Self-Insured vs. Fully Insured Plans
Large employers frequently choose to self-insure, meaning the company pays employee health claims directly out of its own funds rather than purchasing a policy from an insurance carrier. The employer typically hires an insurance company or third-party administrator to process claims and manage the plan, but the financial risk stays with the employer.
This distinction matters because self-insured plans are regulated by a federal law called ERISA, which preempts most state insurance laws. That means state-level protections you might expect to have, like coverage mandates for fertility preservation (required in 21 states and Washington, D.C.), extended dependent coverage beyond federal rules, or standardized prior authorization processes, often don’t apply to self-insured plans. In California, for example, a state continuation coverage law that extends benefits beyond federal COBRA only applies to fully insured plans. If your large employer self-insures, your coverage is governed almost entirely by federal rules rather than whatever your state requires of insurance companies.

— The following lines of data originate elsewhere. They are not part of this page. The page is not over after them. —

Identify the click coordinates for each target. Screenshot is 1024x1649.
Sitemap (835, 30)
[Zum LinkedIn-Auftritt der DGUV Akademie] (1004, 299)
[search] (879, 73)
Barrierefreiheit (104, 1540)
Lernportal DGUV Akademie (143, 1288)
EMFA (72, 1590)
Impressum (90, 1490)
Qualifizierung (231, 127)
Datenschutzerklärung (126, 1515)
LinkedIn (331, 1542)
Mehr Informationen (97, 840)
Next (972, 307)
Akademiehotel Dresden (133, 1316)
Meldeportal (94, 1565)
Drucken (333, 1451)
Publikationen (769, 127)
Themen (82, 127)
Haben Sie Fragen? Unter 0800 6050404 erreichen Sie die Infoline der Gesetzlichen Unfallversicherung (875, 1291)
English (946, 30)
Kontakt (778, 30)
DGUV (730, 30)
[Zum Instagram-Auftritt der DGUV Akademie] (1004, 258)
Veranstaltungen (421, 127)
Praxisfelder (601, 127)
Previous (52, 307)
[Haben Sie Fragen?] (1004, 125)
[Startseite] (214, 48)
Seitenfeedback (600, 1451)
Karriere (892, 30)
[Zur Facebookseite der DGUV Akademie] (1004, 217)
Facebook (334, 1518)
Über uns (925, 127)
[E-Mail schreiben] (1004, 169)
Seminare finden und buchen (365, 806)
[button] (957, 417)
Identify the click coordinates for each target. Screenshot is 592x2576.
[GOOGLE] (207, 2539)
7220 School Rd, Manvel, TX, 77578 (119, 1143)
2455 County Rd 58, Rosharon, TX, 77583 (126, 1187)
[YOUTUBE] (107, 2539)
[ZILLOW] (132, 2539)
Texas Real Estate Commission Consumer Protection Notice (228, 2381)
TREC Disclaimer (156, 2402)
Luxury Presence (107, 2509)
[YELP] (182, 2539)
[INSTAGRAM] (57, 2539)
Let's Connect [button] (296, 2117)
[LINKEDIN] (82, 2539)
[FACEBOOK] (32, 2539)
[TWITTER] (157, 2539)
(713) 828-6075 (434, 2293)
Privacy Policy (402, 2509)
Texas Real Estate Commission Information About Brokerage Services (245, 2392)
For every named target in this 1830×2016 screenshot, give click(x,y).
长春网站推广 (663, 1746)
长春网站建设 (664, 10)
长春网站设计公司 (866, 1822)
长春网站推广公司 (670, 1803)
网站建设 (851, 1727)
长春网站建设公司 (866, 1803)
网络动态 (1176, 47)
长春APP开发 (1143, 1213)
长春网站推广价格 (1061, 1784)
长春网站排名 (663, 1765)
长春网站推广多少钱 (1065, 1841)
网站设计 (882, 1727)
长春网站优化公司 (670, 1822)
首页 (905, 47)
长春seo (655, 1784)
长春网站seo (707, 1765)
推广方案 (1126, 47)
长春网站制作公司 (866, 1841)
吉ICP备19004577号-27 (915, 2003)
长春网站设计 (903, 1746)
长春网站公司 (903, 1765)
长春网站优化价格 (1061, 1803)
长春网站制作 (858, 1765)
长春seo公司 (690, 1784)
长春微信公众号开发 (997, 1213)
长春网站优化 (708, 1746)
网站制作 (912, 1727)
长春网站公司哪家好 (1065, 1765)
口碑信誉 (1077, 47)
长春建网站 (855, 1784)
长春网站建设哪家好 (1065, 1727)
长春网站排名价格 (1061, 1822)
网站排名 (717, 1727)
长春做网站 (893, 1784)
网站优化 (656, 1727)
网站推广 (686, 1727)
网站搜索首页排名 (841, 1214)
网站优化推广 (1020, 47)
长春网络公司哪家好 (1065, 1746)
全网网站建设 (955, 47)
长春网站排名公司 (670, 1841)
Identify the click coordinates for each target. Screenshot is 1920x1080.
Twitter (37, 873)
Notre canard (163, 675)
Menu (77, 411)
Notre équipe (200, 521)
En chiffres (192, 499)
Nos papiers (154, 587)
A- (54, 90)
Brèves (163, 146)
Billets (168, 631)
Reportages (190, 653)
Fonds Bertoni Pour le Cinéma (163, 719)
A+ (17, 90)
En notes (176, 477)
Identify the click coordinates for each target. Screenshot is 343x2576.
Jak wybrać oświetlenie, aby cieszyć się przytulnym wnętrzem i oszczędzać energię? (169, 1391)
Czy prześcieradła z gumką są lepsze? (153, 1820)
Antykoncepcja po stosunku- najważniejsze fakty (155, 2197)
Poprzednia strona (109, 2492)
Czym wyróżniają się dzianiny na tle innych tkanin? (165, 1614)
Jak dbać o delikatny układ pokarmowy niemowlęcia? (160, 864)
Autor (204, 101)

How Large Group Plans Interact With Medicare
If you’re 65 or older and still working at a company with 20 or more employees, your employer’s group health plan pays first and Medicare pays second. This “Medicare Secondary Payer” rule means your employer plan is your primary insurance, and Medicare only picks up costs that the group plan doesn’t cover. The 20-employee threshold is met when a company has 20 or more full-time or part-time employees on each working day in at least 20 calendar weeks of the current or prior year.
If you work for a smaller employer with fewer than 20 employees, the situation reverses: Medicare becomes your primary payer and the employer plan is secondary. This distinction directly affects how your claims are processed and what you owe out of pocket, so it’s worth confirming your employer’s size if you’re Medicare-eligible and still on a group plan.
Reporting Requirements for Large Employers
Large employers have annual reporting obligations to the IRS that prove they’re offering the required coverage. They file two forms: Form 1094-C, which summarizes company-wide coverage information, and Form 1095-C, which reports coverage details for each individual employee. Employees receive a copy of their 1095-C, which they may need when filing taxes to verify they had qualifying health coverage.
For the 2025 calendar year, employers must furnish Form 1095-C to employees by March 2, 2026. The IRS filing deadline is March 2, 2026 for paper filers and March 31, 2026 for electronic filers. If you’re a full-time employee at a large company and don’t receive this form, it’s worth following up with your HR department, since it documents your coverage status for the year.